The World Trade Organisation (WTO) has downgraded its growth forecast for global goods trade by more than 50%, as the rebound in global commerce that was hoped for, fails to materialise.
The WTO now forecasts global goods trade growth (in volume terms) of 0.8% in 2023, significantly lower than the 1.7% it was predicting in April. There’s better news for 2024, with the forecast growth of 3.3% slightly higher than the 3.2% figure given six months ago.
This adjustment comes despite forecasts for underlying GDP which remain largely unchanged. The WTO now predicts GDP growth of 2.6% for 2023 and 2.5% for 2024.
John Lorié, chief economist at Atradius, said: “This downgrade is not a huge surprise. Sticky inflation has kept interest rates high in the US and Europe, and the expected bounce from the post-pandemic opening of China’s economy has been undermined by persistent challenges in the Chinese property market. When you add in the effects of the war in Ukraine, subdued global trade was all-but inevitable.”
Atradius’ own figures support the WTO’s interpretation but remain slightly more upbeat in the short term. While trade growth is certainly weak, we expect global trade to grow by 1.1% this year and 2.5% next, corresponding to GDP forecasts of 2.5% and 1.9% respectively. The growth figure for 2023 is higher than the WTO counterpart, but we predict a smaller bounce back in 2024.
Our 2023 downgrade reflects new data for the first half of 2023 which shows 0.5% growth year on year. This compares unfavourably to a strong performance in the equivalent period in 2022. But growth weakened considerably in the second half of last year, which is why we expect year-on-year figures for 2023 as a whole to be significantly more positive than the first-half performance suggests.
While our forecast is slightly higher than the WTO’s for 2023, it is lower for 2024. The most important factor in this is our respective forecasts for GDP growth. We expect 2024 GDP growth in the US and Europe in particular to be much lower than the WTO forecast, creating downward pressure on global trade.

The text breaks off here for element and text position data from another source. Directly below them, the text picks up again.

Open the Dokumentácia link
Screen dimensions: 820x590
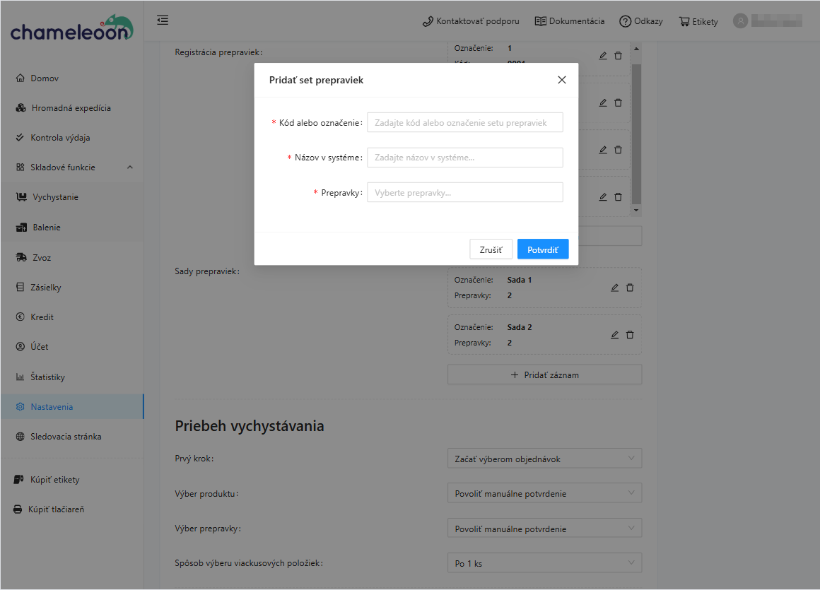pos(569,21)
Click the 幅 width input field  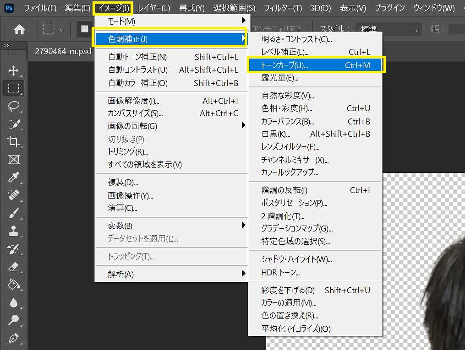tap(456, 29)
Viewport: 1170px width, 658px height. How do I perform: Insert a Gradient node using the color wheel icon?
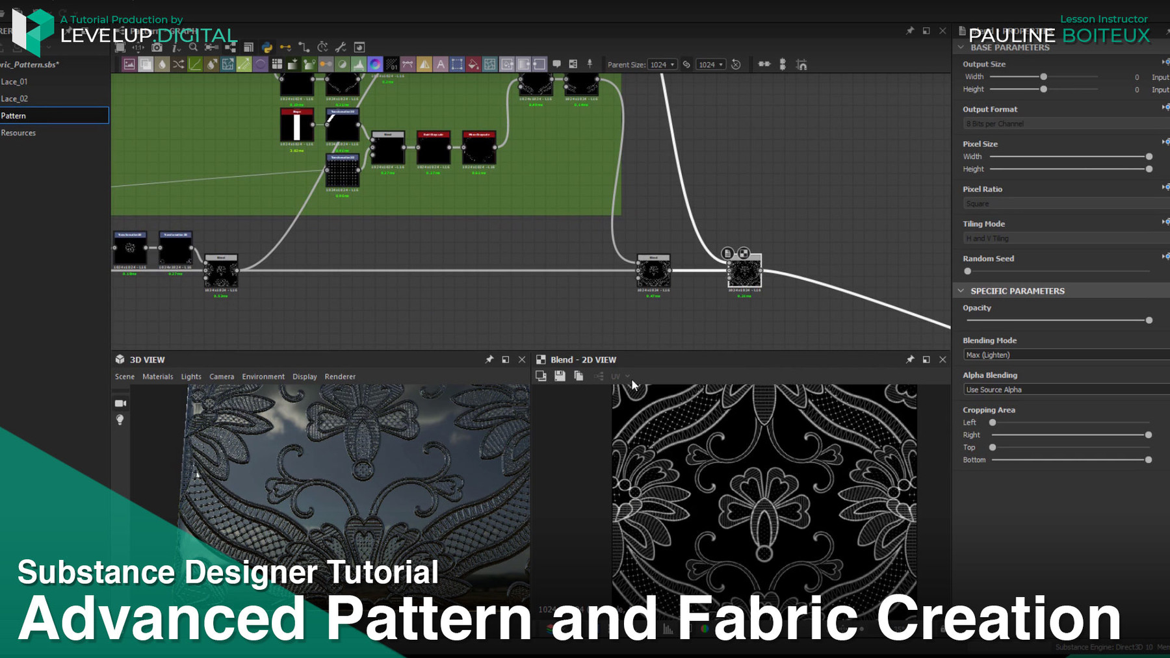point(374,64)

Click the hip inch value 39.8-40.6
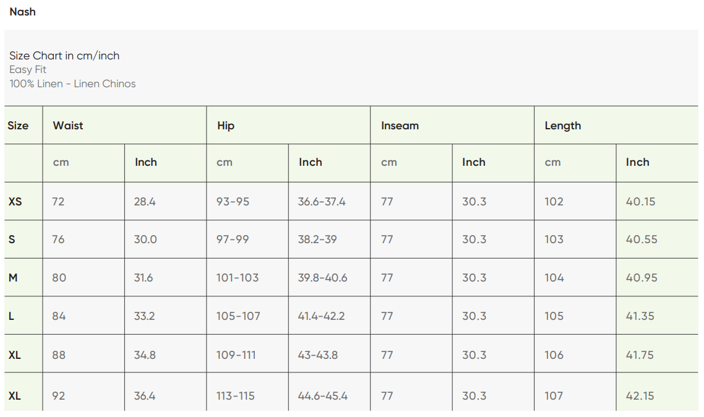(322, 278)
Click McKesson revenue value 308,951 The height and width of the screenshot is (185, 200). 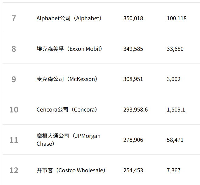(133, 79)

Nevertheless, we agree with the WTO that there will be a recovery in trade next year.
Reasons behind the downgrade
The more pessimistic view for 2023 is based on fading hopes for China and the impact of monetary tightening on Western economies. Trade restrictions, sluggish consumer spending and an ongoing real estate crisis have undermined Chinese growth prospects, and both exports and imports have been on a negative trend since July.
In the US and Europe, monetary tightening has led to higher financing costs and a higher cost of credit, impacting trade in both capital and consumer goods. Core inflation remains well above central bank targets in many economies. While global interest rates may have peaked, there is no expectation of a rapid fall in the near future.
“Monetary tightening and related high-interest rates, especially in US dollars, also have an impact on the availability of trade finance,” says John. “Around 80-90% of world trade relies on trade finance - credit, insurance, guarantees - and that is dropping at an annual pace of 4%.
“Tightening also affects the level of the US dollar against other currencies, causing dollar appreciation. As dollar invoicing is widespread in trade, such appreciation has a negative impact on demand, although with some lag.”
Finally, GDP growth is currently being driven primarily by services, which are less dependent on trade than the manufacturing sector.
There is some good news here, despite the gloomy forecast. Trade costs have reduced significantly. The supply chain stress that dominated during the pandemic has faded, and the global supply chain pressure index has reverted to normal levels.
Container shipping costs have also plummeted, with the Harpex shipping index back to roughly where it was before the pandemic.
In summary, we agree with the trends identified in the WTO’s latest global trade growth prediction, even if we diverge marginally on the details. This year will be a disappointing one for global trade, with a modest but welcome recovery expected in 2024.